Internationale Verurteilung
Die Tat ereignete sich inmitten einer wachsenden Spirale der Gewalt im Zuge zunehmender Bandenkriminalität und einer verschärften humanitären Krise in dem verarmten Karibikstaat, der unter einer schweren Nahrungsmittelknappheit leidet. Haiti ist das ärmste Land, das zum amerikanischen Kontinent gehört. Insbesondere Entführungen und Lösegeldforderungen krimineller Banden sorgen für große Verunsicherung in der Bevölkerung.
US-Präsident Joe Biden verurteilte die Tötung seines haitischen Kollegen als “schändlichen” Akt. Er sei “schockiert und traurig”, erklärte Biden am Mittwoch. Die USA stünden bereit, Haiti weiter dabei zu unterstützen, in dem Land auf Frieden und Sicherheit hinzuarbeiten. “Wir brauchen viel mehr Informationen, aber es ist sehr bedenklich in Bezug auf die Lage in Haiti”, sagte Biden wenig später anwesenden Journalisten zufolge im Garten des Weißen Hauses.

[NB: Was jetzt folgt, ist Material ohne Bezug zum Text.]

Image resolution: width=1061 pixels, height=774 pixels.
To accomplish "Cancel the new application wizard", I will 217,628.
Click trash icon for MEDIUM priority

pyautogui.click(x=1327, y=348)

UNO-Generalsekretär António Guterres verlangte eine Aufklärung der Tat. “Die Täter dieses Verbrechens müssen vor Gericht gestellt werden”, ließ Guterres über seinen Sprecher Stephane Dujarric mitteilen. Der Generalsekretär fordere alle Haitianer auf, die verfassungsmäßige Ordnung zu wahren und vereint zu bleiben. Die Vereinten Nationen würden Regierung und Volk von Haiti weiterhin zur Seite stehen.